- Task brief -
Beginning with the line in which "Task: Click the crown icon for 会员" appears, transcribe each line word for word until the records end. Do not include pictures.

- Stored records -
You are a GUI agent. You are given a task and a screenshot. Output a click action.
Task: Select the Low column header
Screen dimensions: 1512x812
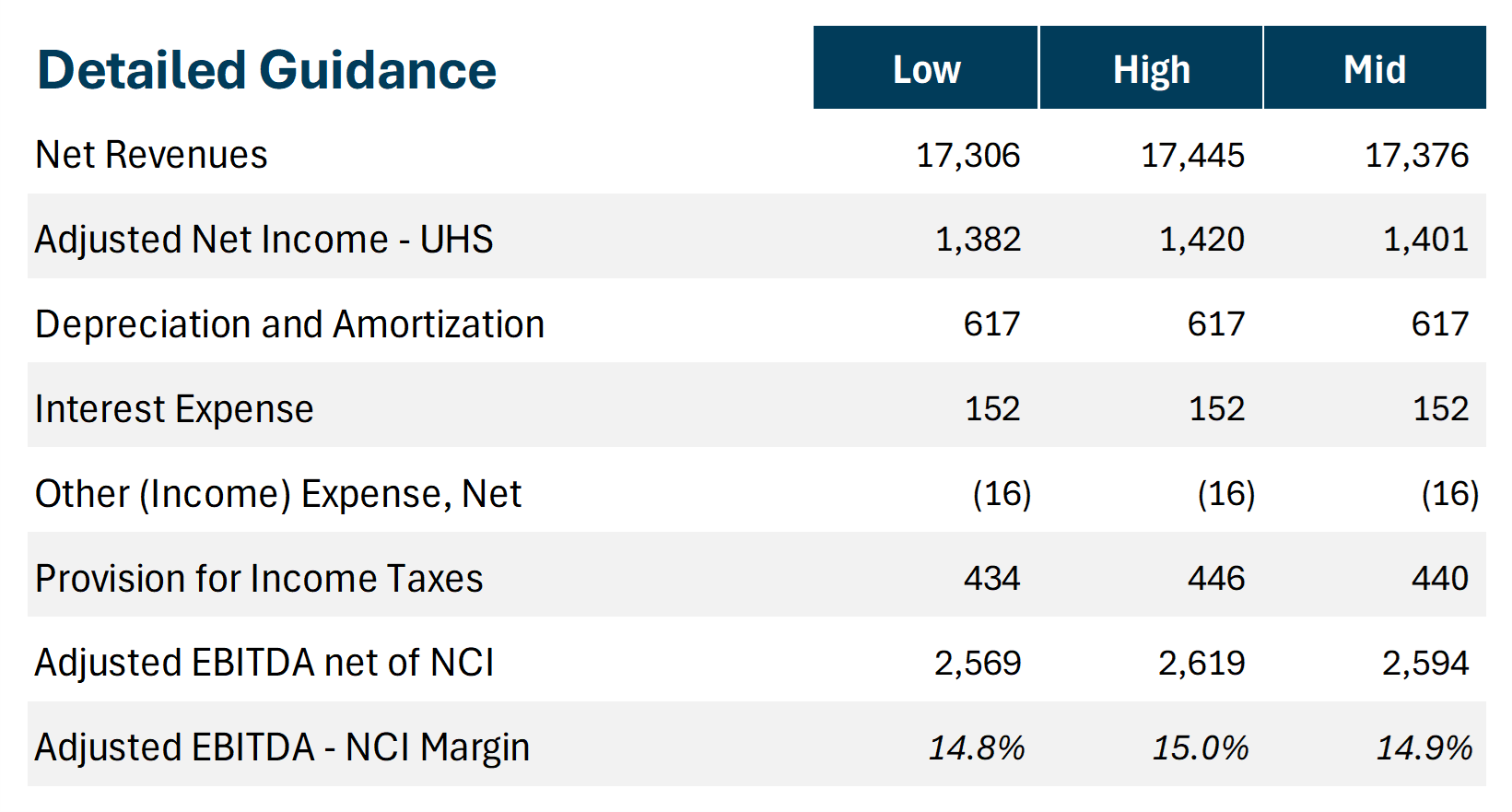(x=926, y=69)
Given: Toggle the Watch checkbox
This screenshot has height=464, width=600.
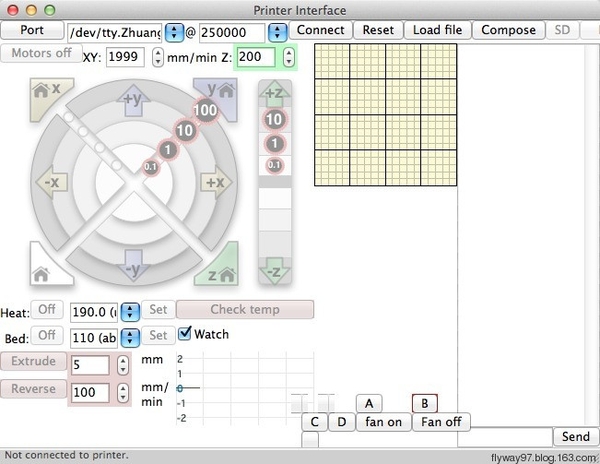Looking at the screenshot, I should [185, 334].
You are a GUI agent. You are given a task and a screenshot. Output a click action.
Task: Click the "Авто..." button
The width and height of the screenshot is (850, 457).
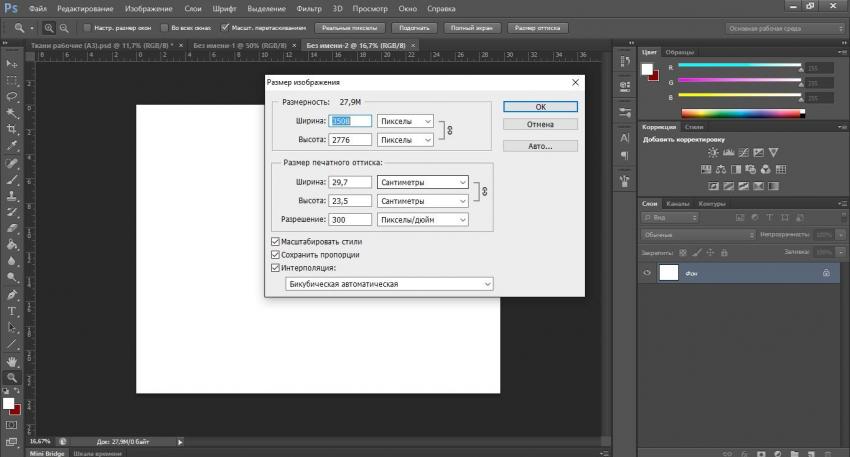540,146
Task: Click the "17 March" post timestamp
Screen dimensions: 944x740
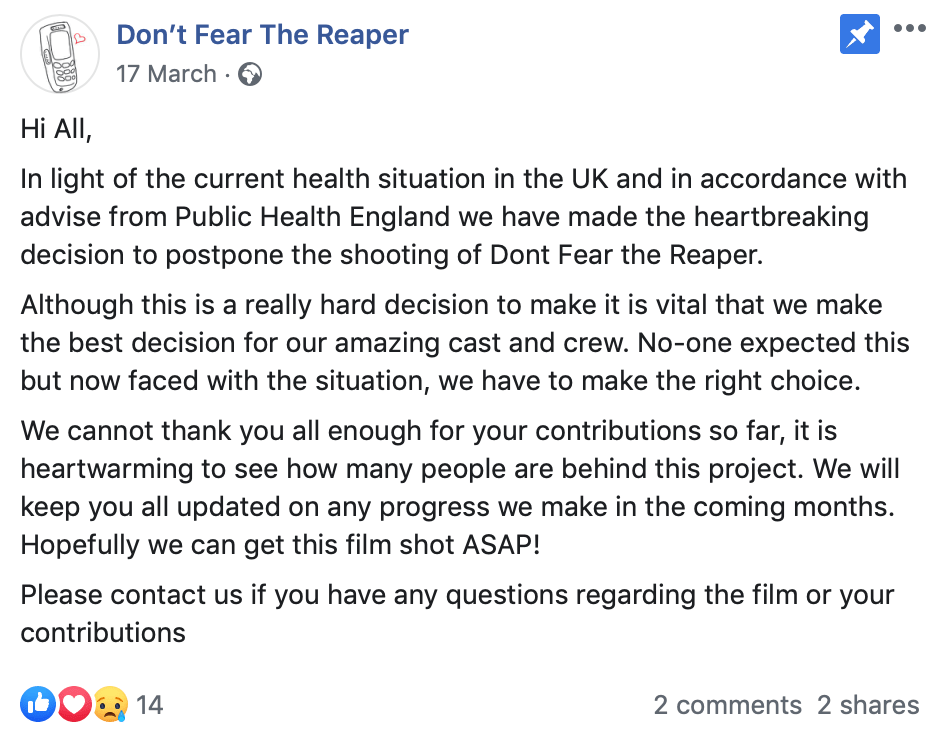Action: [x=166, y=74]
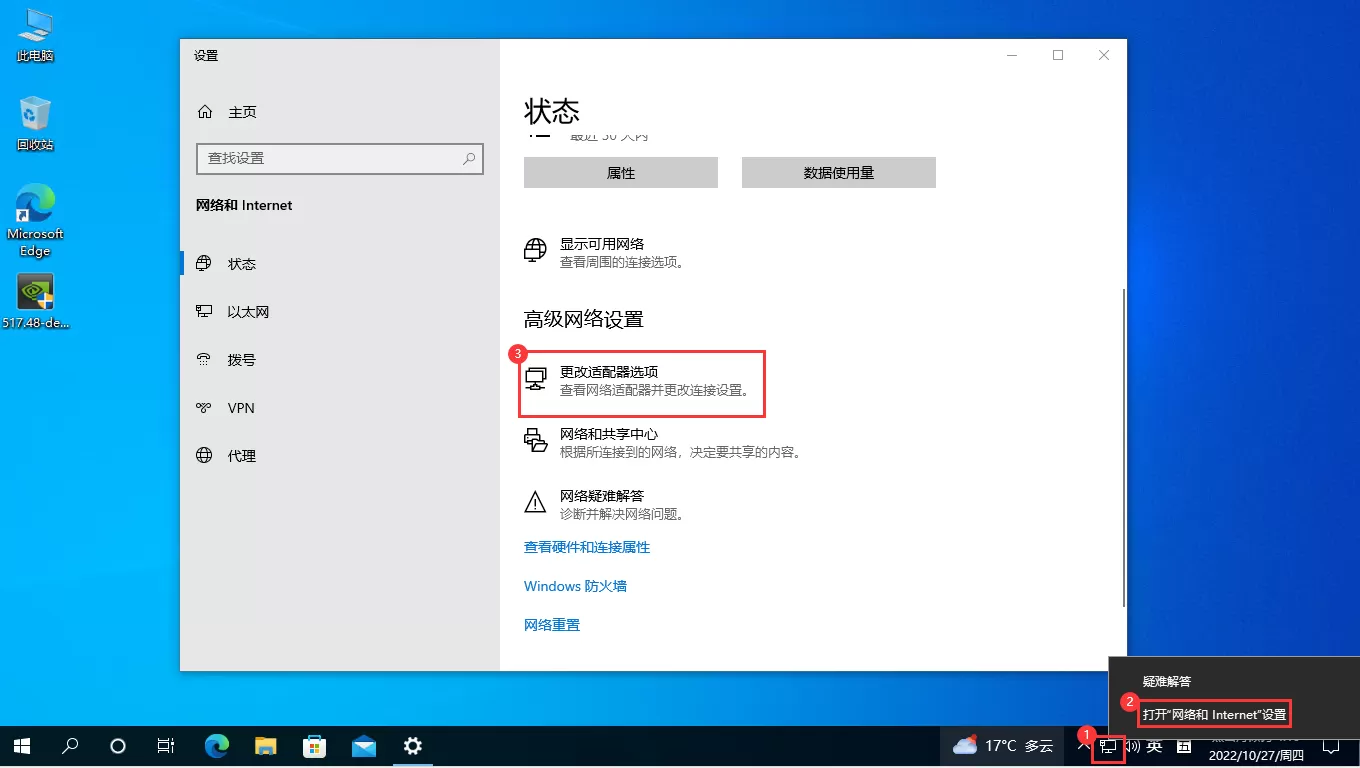Click the 网络重置 link

[551, 624]
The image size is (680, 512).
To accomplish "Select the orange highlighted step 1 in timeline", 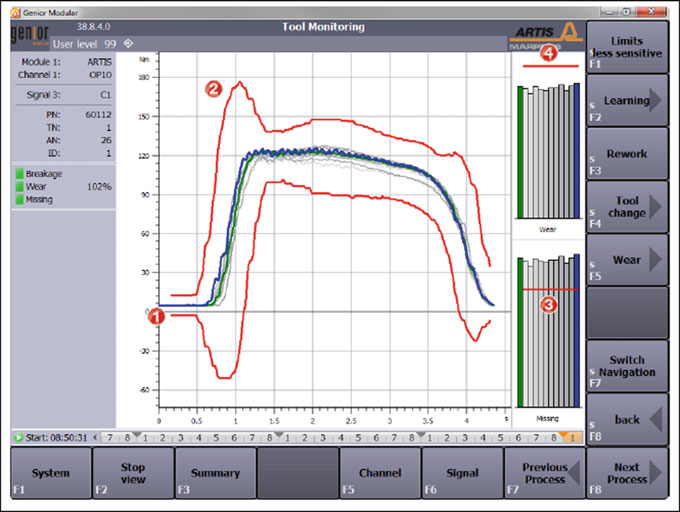I will pos(573,438).
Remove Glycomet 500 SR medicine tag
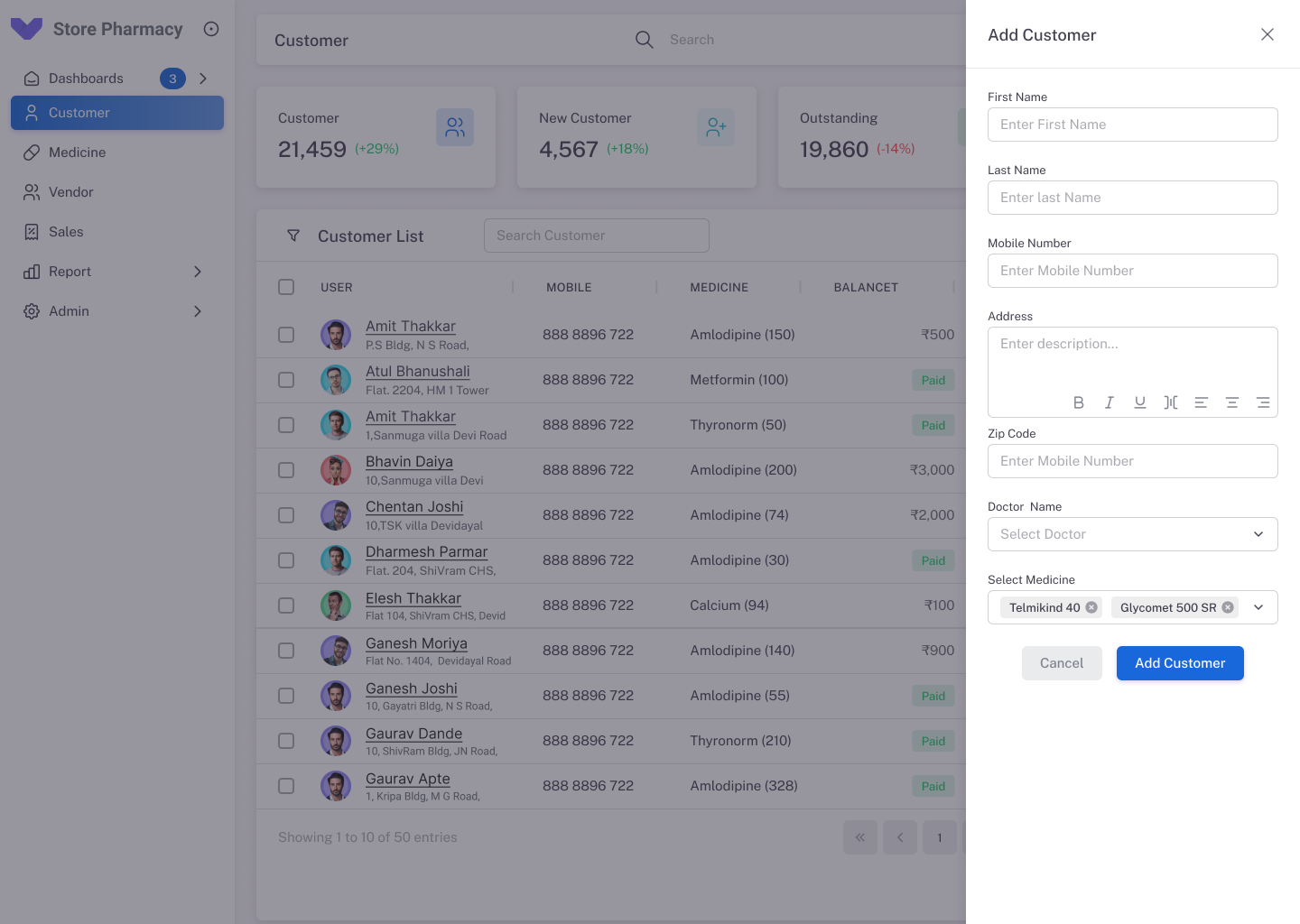 (x=1228, y=607)
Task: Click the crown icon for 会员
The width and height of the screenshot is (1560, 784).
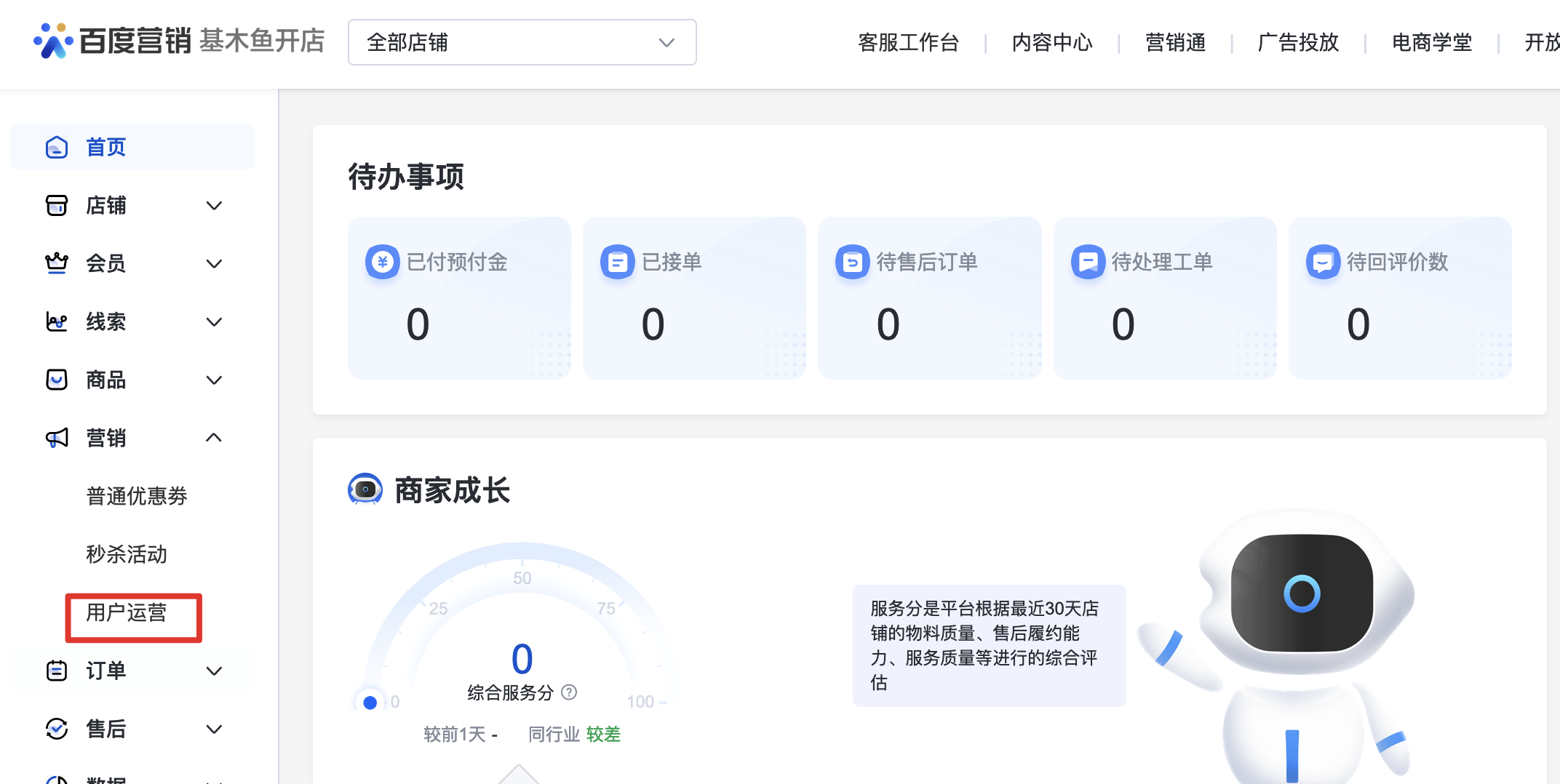Action: [57, 263]
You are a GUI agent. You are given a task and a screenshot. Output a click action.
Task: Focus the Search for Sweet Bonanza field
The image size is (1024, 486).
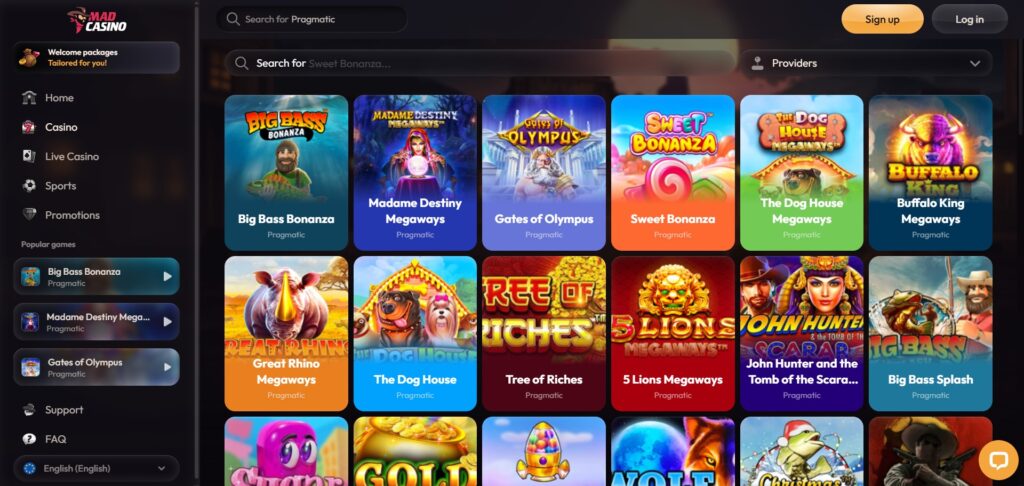[x=480, y=63]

- Written answer -
Task: Click the crown icon for 会员
The width and height of the screenshot is (1560, 784).
Action: [57, 263]
You are a GUI agent. You are given a task and a screenshot. Output a click action.
Task: Focus the Search for Sweet Bonanza field
The image size is (1024, 486).
[x=480, y=63]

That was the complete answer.